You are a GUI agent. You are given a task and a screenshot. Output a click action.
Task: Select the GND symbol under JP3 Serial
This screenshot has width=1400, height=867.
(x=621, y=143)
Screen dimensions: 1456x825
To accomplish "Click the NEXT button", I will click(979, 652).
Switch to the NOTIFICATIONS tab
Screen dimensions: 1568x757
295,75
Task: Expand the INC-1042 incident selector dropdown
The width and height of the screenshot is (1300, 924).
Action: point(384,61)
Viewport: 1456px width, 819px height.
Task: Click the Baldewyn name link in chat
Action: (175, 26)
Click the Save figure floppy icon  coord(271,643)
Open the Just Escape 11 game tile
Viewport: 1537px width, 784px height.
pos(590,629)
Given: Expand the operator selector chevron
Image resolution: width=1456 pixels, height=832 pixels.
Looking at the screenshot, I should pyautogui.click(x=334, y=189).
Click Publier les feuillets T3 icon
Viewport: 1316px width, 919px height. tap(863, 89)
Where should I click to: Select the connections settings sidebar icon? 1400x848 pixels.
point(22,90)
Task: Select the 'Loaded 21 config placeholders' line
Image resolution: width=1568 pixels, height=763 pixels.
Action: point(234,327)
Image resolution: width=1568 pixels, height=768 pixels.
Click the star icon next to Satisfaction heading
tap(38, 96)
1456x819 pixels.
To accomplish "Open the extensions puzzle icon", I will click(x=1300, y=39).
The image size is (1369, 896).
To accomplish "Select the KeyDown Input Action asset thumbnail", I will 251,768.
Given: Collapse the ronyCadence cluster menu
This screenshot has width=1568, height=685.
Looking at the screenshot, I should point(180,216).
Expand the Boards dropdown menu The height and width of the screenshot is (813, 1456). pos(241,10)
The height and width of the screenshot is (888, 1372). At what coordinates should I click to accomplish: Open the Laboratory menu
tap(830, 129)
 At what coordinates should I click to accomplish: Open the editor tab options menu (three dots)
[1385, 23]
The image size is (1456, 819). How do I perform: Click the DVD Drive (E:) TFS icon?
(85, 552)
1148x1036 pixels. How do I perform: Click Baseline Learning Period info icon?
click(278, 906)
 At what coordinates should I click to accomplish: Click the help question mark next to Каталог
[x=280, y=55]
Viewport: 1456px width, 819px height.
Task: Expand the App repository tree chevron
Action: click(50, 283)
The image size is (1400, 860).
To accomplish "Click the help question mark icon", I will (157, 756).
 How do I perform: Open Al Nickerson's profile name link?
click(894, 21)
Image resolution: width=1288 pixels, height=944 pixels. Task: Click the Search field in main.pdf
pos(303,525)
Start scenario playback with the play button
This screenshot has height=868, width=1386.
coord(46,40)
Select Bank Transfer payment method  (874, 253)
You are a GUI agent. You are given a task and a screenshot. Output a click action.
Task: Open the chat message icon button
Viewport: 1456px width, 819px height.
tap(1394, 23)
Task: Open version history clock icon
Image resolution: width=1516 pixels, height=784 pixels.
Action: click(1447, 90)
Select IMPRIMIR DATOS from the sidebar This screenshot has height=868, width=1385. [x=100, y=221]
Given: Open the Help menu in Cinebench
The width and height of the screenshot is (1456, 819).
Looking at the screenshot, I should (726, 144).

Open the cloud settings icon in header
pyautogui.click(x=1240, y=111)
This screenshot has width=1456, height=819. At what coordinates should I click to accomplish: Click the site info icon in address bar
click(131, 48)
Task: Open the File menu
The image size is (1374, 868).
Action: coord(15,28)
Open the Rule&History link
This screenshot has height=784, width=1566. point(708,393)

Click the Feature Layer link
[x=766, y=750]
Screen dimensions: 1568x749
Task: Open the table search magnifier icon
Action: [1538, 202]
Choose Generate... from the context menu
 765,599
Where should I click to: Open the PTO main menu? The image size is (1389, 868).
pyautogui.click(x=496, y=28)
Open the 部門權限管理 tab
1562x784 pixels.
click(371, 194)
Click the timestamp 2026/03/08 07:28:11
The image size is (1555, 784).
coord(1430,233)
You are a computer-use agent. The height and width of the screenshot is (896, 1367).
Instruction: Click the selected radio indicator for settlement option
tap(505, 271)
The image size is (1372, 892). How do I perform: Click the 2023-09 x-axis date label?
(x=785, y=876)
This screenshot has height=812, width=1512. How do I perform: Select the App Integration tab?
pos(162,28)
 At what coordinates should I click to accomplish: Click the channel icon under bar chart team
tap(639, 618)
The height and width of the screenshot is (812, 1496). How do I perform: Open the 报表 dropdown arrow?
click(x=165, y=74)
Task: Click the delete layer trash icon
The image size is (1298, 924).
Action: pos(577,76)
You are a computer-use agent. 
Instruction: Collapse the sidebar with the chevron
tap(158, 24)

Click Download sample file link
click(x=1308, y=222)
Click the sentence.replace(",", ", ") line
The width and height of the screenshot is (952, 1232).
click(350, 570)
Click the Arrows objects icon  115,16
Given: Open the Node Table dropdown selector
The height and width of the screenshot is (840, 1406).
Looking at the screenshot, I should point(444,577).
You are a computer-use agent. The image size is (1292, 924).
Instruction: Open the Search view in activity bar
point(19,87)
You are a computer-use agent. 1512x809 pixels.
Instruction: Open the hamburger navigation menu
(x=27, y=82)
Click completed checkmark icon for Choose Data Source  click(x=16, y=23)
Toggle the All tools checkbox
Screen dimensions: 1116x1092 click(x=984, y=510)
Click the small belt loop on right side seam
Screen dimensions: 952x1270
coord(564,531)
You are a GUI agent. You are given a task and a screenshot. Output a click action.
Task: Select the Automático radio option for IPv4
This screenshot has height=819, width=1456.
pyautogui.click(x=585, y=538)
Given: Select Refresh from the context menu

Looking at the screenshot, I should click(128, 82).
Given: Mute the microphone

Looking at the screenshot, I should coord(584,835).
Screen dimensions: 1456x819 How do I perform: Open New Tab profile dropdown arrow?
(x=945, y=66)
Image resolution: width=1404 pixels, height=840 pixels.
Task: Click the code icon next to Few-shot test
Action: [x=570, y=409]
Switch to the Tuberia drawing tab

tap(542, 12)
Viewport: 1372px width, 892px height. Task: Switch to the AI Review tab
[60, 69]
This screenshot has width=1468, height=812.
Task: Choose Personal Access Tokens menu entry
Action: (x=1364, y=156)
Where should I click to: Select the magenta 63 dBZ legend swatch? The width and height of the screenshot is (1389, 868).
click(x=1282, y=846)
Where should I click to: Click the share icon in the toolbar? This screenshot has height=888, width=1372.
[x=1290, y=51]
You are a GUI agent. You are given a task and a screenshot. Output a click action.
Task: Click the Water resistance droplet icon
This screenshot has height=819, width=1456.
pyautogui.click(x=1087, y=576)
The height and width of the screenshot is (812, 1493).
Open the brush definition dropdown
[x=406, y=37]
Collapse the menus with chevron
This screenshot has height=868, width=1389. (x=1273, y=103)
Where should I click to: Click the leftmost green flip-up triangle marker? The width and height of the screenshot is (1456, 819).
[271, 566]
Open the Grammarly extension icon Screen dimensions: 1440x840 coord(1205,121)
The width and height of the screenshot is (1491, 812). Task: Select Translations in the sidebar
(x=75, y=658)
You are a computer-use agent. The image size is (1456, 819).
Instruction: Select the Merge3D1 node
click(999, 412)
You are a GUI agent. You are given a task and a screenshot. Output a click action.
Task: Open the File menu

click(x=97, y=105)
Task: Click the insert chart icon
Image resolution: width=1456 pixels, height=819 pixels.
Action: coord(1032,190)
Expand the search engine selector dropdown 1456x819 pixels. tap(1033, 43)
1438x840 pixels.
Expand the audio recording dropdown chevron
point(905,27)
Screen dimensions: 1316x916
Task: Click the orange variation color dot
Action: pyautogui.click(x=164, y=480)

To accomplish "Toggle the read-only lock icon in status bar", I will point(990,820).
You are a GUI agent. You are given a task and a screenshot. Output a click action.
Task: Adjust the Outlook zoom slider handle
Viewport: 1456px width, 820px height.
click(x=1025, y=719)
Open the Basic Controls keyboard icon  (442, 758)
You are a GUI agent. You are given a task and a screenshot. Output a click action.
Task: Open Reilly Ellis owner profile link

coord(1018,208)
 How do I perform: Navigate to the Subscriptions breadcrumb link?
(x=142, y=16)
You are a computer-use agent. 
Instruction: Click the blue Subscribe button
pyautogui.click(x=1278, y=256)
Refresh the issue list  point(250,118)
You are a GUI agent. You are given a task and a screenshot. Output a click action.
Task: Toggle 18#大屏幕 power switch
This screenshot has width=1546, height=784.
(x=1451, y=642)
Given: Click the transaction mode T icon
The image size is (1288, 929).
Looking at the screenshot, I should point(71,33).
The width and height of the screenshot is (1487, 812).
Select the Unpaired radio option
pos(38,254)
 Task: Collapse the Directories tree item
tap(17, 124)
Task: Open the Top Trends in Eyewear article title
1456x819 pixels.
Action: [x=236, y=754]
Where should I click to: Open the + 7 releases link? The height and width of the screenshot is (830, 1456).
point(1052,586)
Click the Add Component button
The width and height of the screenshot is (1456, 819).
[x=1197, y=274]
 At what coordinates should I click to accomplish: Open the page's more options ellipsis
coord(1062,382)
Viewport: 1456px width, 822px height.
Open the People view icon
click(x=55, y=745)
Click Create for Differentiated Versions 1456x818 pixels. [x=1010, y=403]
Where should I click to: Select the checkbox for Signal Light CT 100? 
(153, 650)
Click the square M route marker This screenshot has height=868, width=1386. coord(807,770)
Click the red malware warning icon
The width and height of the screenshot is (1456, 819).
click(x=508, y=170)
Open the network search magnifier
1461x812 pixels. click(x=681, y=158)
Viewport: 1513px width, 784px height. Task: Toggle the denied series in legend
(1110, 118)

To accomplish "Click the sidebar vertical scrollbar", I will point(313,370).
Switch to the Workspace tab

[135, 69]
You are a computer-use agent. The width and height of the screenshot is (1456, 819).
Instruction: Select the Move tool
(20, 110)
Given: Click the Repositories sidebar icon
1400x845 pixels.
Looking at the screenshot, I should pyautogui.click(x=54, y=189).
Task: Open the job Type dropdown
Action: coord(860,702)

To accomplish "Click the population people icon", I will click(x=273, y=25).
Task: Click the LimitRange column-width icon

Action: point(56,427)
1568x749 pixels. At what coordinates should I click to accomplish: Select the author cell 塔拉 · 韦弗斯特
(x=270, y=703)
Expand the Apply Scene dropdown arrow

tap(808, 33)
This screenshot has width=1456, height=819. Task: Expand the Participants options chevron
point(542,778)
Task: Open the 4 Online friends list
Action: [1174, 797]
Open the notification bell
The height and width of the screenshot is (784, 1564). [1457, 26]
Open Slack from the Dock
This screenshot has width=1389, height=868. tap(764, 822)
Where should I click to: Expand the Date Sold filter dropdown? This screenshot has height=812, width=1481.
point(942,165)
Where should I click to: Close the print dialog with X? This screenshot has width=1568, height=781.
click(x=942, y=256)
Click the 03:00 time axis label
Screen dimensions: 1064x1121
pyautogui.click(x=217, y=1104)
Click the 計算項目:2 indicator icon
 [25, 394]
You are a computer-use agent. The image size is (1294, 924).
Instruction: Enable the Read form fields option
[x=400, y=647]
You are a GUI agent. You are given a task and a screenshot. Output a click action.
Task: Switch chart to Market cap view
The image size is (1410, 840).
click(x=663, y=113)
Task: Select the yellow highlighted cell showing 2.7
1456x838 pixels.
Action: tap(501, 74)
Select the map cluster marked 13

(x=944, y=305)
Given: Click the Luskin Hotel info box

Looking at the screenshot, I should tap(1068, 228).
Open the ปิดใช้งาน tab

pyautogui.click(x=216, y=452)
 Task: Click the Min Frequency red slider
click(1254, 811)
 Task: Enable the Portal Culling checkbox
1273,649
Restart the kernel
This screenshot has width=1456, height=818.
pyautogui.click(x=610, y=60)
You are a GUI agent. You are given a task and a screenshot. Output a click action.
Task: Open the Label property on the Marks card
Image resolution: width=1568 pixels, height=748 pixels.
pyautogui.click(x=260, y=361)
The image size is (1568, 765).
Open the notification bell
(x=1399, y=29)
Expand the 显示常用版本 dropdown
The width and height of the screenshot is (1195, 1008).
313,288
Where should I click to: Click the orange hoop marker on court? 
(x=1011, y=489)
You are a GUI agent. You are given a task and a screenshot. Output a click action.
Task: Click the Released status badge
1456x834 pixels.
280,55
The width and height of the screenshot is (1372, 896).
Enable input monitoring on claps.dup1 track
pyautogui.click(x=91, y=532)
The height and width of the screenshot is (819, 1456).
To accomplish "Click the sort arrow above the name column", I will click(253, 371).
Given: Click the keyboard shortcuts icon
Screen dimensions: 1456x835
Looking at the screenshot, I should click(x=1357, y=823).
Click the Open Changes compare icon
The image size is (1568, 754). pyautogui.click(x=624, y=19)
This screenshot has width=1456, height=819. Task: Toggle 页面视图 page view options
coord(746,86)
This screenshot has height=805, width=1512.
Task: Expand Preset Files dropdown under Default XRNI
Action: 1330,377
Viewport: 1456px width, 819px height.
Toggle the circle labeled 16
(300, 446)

> [WHAT NEEDS TO BE DONE]: In the lines above, find the word "status" and copy each line that contains it.

> [ANSWER TO THIS EXERCISE]:
To accomplish "Toggle the read-only lock icon in status bar", I will point(990,820).
Task: Click the Released status badge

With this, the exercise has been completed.